Amplo - AutoML (for Machine Data)

Welcome to the Automated Machine Learning package Amplo. Amplo's AutoML is designed specifically for machine data and works very well with tabular time series data (especially unbalanced classification!).

Though this is a standalone Python package, Amplo's AutoML is also available on Amplo's ML Developer Platform. With a graphical user interface and various data connectors, it is the ideal place for service engineers to get started on Predictive Maintenance development.

Amplo's AutoML Pipeline contains the entire Machine Learning development cycle, including exploratory data analysis, data cleaning, feature extraction, feature selection, model selection, hyper parameter optimization, stacking, version control, production-ready models and documentation.

Downloading Amplo

The easiest way is to install our Python package through PyPi:

pip install Amplo

2. Amplo AutoML Features

Interval Analyser

from Amplo.AutoML import IntervalAnalyser

Interval Analyser for Log file classification. When log files have to be classifier, and there is not enough data for time series methods (such as LSTMs, ROCKET or Weasel, Boss, etc), one needs to fall back to classical machine learning models which work better with lower samples. But this raises the problem of which samples to classify. You shouldn't just simply classify on every sample and accumulate, that may greatly disrupt classification performance. Therefore, we introduce this interval analyser. By using K-Nearest Neighbors, one can estimate the strength of correlation for every sample inside a log. Using this allows for better interval selection for classical machine learning models.

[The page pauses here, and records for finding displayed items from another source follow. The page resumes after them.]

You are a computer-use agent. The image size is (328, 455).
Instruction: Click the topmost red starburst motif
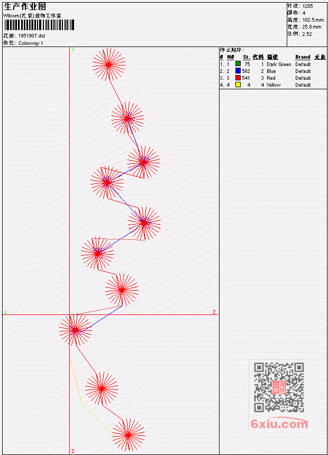[x=109, y=64]
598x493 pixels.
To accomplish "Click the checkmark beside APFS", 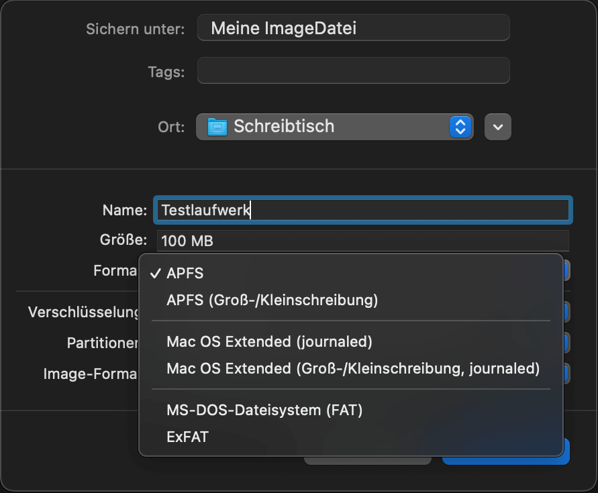I will [x=156, y=274].
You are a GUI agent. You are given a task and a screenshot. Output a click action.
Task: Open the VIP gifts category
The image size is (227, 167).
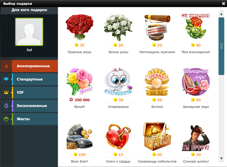tap(29, 93)
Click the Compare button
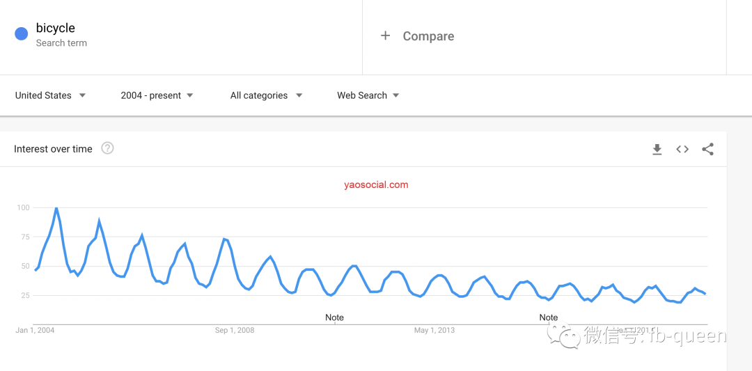The height and width of the screenshot is (371, 752). click(x=417, y=36)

To use this interval analyser, make sure:

That your logs are of equal length
That your logs have identical keys
That your logs are located in a folder of their class, with one parent folder with all classes, e.g.:

+-- Parent Folder
|   +-- Class_1
|       +-- Log_1.*
|       +-- Log_2.*
|   +-- Class_2
|       +-- Log_3.*

Exploratory Data Analysis

from Amplo.AutoML import DataExplorer Automated Exploratory Data Analysis. Covers binary classification and regression. It generates:

Missing Values Plot
Line Plots of all features
Box plots of all features
Co-linearity Plot
SHAP Values
Random Forest Feature Importance
Predictive Power Score

Additionally fFor Regression:

Seasonality Plots
Differentiated Variance Plot
Auto Correlation Function Plot
Partial Auto Correlation Function Plot
Cross Correlation Function Plot
Scatter Plots

Data Processing

from Amplo.AutoML import DataProcesser Automated Data Cleaning. Handles the following items:

Cleans Column Names
Duplicate Columns and Rows
Data Types
Missing Values
Outliers
Constant Columns

Feature Processing

from Amplo.AutoML import FeatureProcesser Automatically extracts and selects features. Removes Co-Linear Features. Included Feature Extraction algorithms:

Multiplicative Features
Dividing Features
Additive Features
Subtractive Features
Trigonometric Features
K-Means Features
Lagged Features
Differencing Features
Inverse Features
Datetime Features

Included Feature Selection algorithms:

Random Forest Feature Importance (Threshold and Increment)
Predictive Power Score
Boruta

Sequencing

from Amplo.AutoML import Sequencer For timeseries regression problems, it is often useful to include multiple previous samples instead of just the latest. This class sequences the data, based on which time steps you want included in the in- and output. This is also very useful when working with tensors, as a tensor can be returned which directly fits into a Recurrent Neural Network.

Modelling

from Amplo.AutoML import Modeller Runs various regression or classification models. Includes:

Scikit's Linear Model
Scikit's Random Forest
Scikit's Bagging
Scikit's GradientBoosting
Scikit's HistGradientBoosting
DMLC's XGBoost
Catboost's Catboost
Microsoft's LightGBM

Grid Search

from Amplo.GridSearch import * Contains three hyperparameter optimizers, a basic GridSearch, an implementation of Scikit's RandomHalvingSearch and an implementation of Optuna's Tree-structured Parzen Estimator. Generally we advice to use Optuna.

Automatic Documntation

from Amplo.AutoML import Documenter Contains a documenter for classification (binary and multiclass prolems), as well as for regression. Creates a pdf report for a Pipeline, including metrics, data processing steps, and everything else to recreate the result.